╭─ AVAILABLE DATA

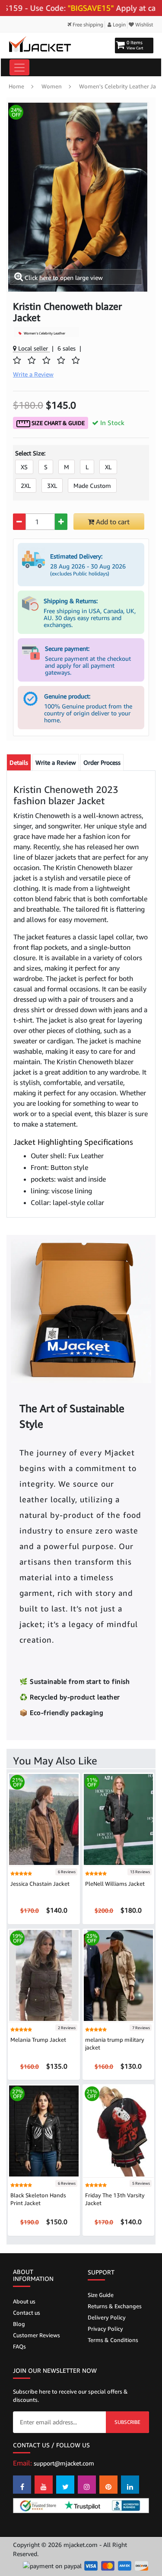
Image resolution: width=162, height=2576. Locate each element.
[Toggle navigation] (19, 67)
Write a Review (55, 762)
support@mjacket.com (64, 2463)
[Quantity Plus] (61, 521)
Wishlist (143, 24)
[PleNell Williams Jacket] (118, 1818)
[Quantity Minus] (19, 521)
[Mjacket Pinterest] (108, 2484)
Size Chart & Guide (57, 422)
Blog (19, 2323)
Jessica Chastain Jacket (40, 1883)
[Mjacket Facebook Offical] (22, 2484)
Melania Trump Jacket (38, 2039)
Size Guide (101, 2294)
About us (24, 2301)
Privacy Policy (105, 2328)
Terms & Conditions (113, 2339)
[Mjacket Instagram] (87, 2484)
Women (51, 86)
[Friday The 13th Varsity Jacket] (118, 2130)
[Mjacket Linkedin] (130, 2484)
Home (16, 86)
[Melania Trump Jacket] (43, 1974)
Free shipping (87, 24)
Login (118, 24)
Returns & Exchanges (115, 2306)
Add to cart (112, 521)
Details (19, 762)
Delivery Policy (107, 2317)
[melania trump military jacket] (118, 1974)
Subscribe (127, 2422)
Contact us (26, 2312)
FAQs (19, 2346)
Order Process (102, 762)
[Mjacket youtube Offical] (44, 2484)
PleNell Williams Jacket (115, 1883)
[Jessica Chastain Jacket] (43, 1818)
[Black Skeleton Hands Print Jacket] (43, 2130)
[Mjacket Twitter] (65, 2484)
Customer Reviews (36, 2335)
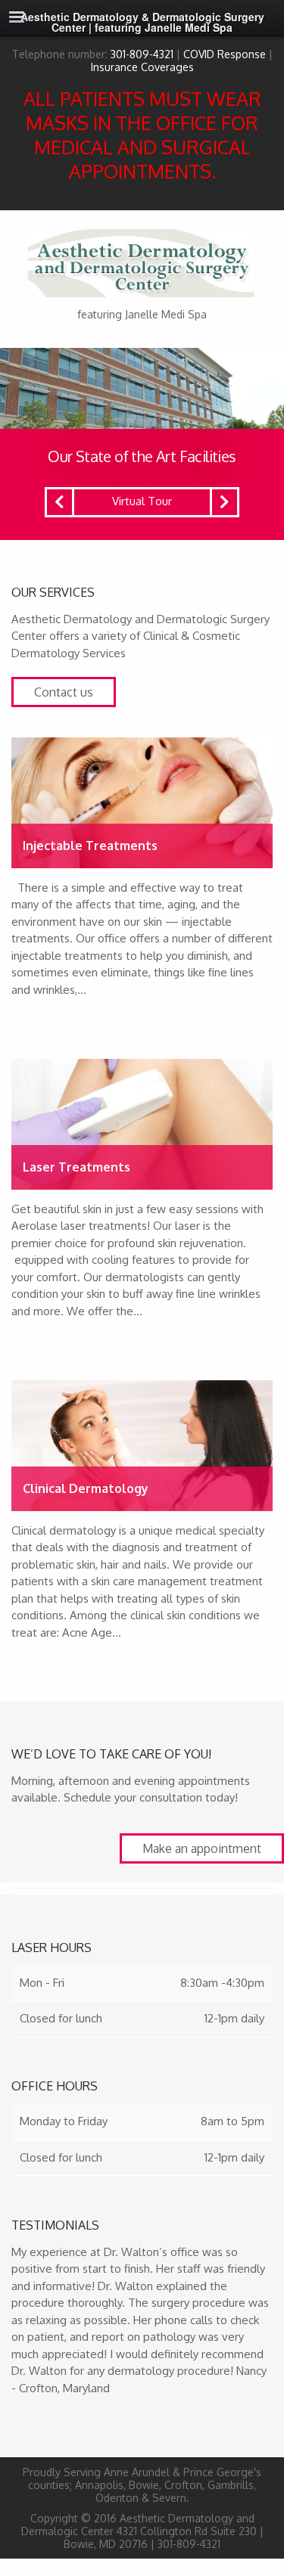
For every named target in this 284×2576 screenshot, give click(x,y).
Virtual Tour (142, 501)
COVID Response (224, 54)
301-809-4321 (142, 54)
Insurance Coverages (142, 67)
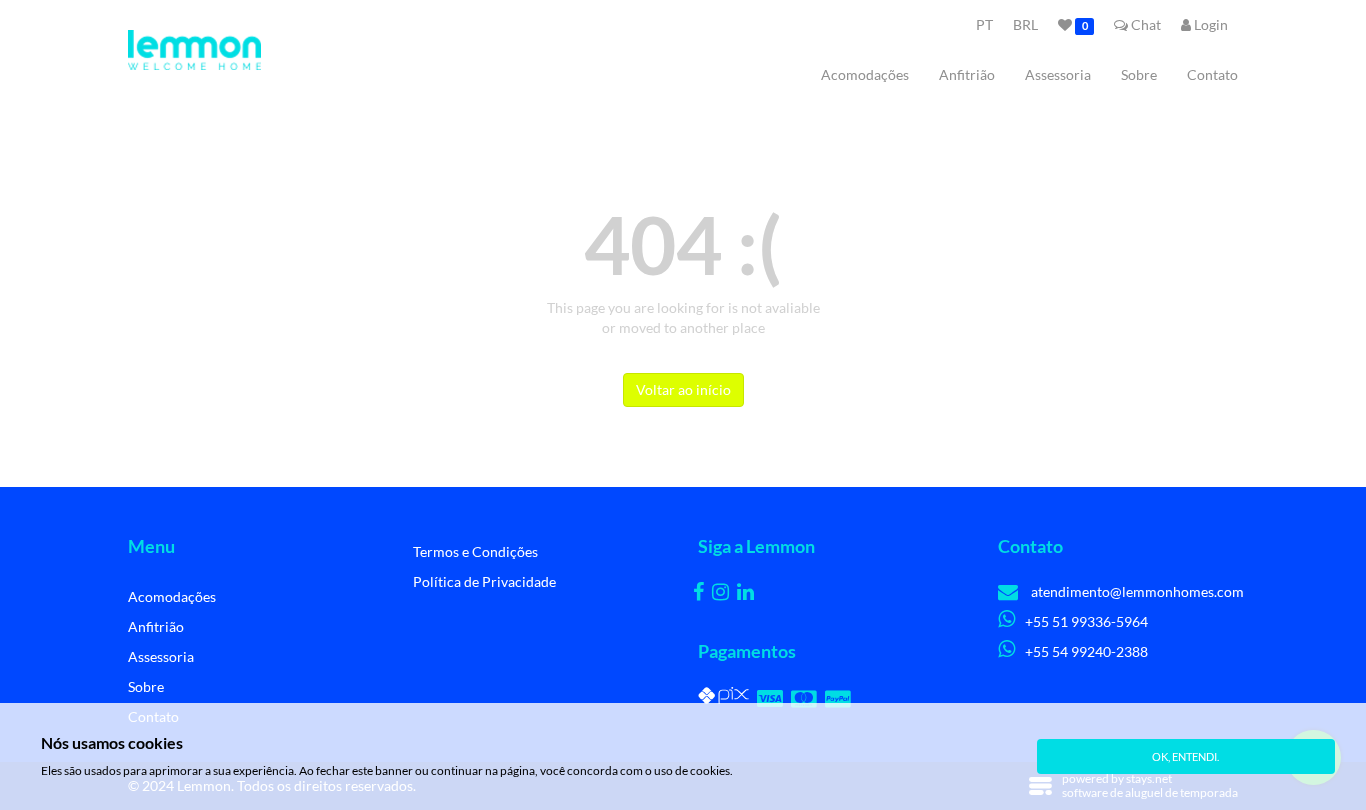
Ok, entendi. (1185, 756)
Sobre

╰─

◆ TASK STATEMENT ◆
All lines holding the word "Chastain" must be copied from the data.

◆ RESPONSE TO THIS TASK ◆
Jessica Chastain Jacket (40, 1883)
[Jessica Chastain Jacket] (43, 1818)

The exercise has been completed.